What is Cervical Cancer?

Cervical cancer occurs when abnormal cells in the lining of the cervix grow in an uncontrolled way and eventually form a tumor. It has been found to be most common in women in their early 30s. Squamous cell cancer and adenocarcinoma are the two most common types of cervical cancer. Squamous cell carcinoma accounts for 70-80% of all cases and involves the skin-like-cells of the surface of the cervix. Adenocarcinomas occur in the glandular tissue inside of the cervix, that are responsible for producing mucus. One of the main causes of cervical cancer is a persistent infection of human papillomavirus (HPV)[1]. Vaccinations against HPV have proven to offer protective benefits in the reduction of cervical cancer [10].

Cervical Cancer Statistics in a Preventable Disease

Cervical cancer is the fourth most frequent cancer in women worldwide [2]. Data from GLOBOCAN estimated cervical cancer accounted for 604,000 new cases and 342,000 deaths in 2020 with 90% of these occurring in low-middle income countries [3]. Increasing screening and prevention are key components to reducing these figures [4]. Pap smears can catch the disease at the pre-cancerous stage[18]. Early diagnosis and prompt treatment make cervical cancer a treatable disease [2]. In May 2018, the World Health Organization (WHO) made a call for action to eliminate cervical cancer as a public health problem in all countries [5,6].

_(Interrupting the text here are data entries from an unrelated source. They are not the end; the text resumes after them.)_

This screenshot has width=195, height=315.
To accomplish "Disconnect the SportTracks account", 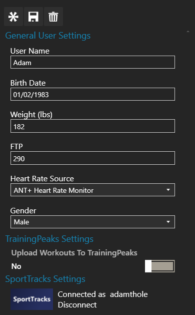I will 77,305.
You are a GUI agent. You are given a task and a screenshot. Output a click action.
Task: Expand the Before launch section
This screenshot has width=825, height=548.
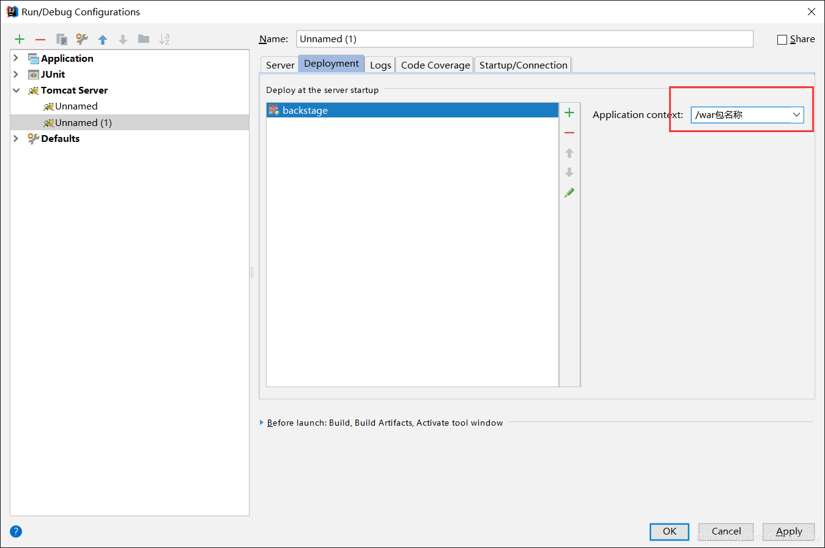(262, 423)
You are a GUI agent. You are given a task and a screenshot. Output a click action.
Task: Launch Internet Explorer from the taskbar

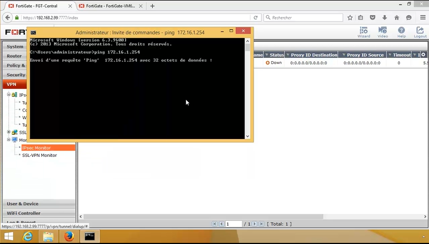[x=27, y=236]
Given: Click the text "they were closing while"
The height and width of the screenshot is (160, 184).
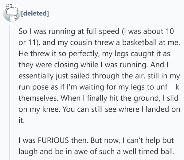Looking at the screenshot, I should 58,65.
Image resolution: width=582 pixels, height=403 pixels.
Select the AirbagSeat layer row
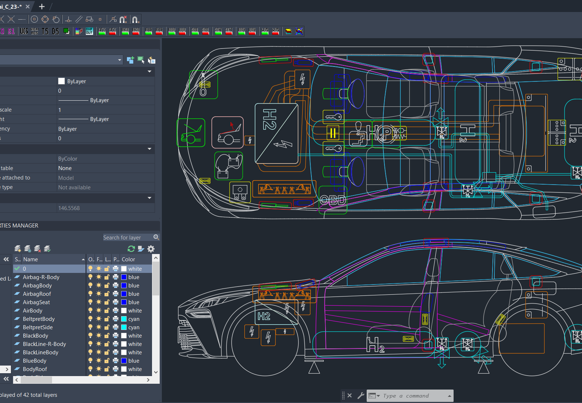[36, 302]
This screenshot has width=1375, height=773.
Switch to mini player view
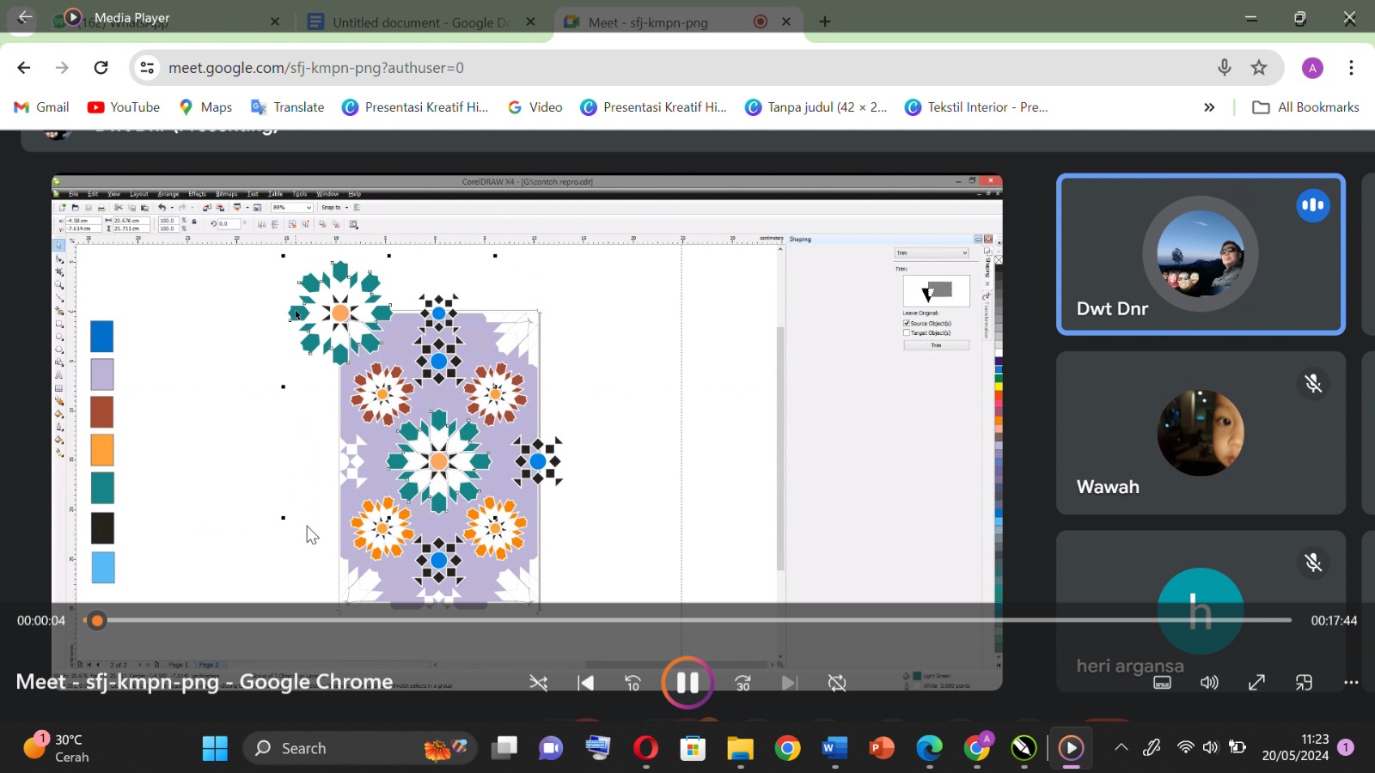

This global strategy is made of three key targets the 90-70-90 targets to be reached by 2030. This includes 90% of girls fully vaccinated with HPV vaccine by 15 years of age; 70% of women to be screened with high-performance tests by 35 years of age and again at 45 years of age; 90% of women identified with cervical disease receiving treatment[6].
For low-middle income countries like India, cervical cancer is the second most common cancer. In rural settings, healthcare resources are scarce leading to late diagnosis and poorer prognosis[7]. Many women are socio-economically disadvantaged with no awareness of the risk factors associated with cervical cancer, this contributes to 80% of all cases diagnosed at an advanced stage[8]. In a recent survey to estimate the costs of services provided for treatment of cervical cancer it was found that only 12% and 13% of the urban and rural population have health insurance, therefore a diagnosis of cancer can lead to catastrophic financial and psychological hardship[9].

The consequences of the COVID-19 pandemic have also impacted the prevention, diagnosis, and treatment of cervical cancer globally. A literature review found a significant decrease in vaccinations, pap smears, and early diagnosis in various countries. During 2020 it was reported in Brazil that there was a 13.5% increase in patients diagnosed with advanced stage disease compared to the pre-pandemic period. A survey of 70 gynecologic oncologists in Turkey found that 57.1% of respondents changed their approach to cervical cancer management including shifting to hypofractionated radiotherapy, instead of standard radiotherapy, to reduce the number of hospital visits [10].

Treatment guidelines

Post-operative Radiation Therapy

Cervical cancer treatment can include a combination of surgery, chemotherapy and radiation therapy depending on the size, type, and location of the tumor as well as a person’s overall health. There is strong evidence supporting the use of radiation therapy with or without chemotherapy in both definitive and postoperative settings.  In 2020, the American Society for Radiation Oncology (ASTRO) created a task force to provide recommendations for the appropriate techniques of radiation therapy in the treatment of non-metastatic cervical cancer[11].  The guidelines recommend post-operative radiation therapy for patients with intermediate risk factors and chemoradiation for those with high risk factors. 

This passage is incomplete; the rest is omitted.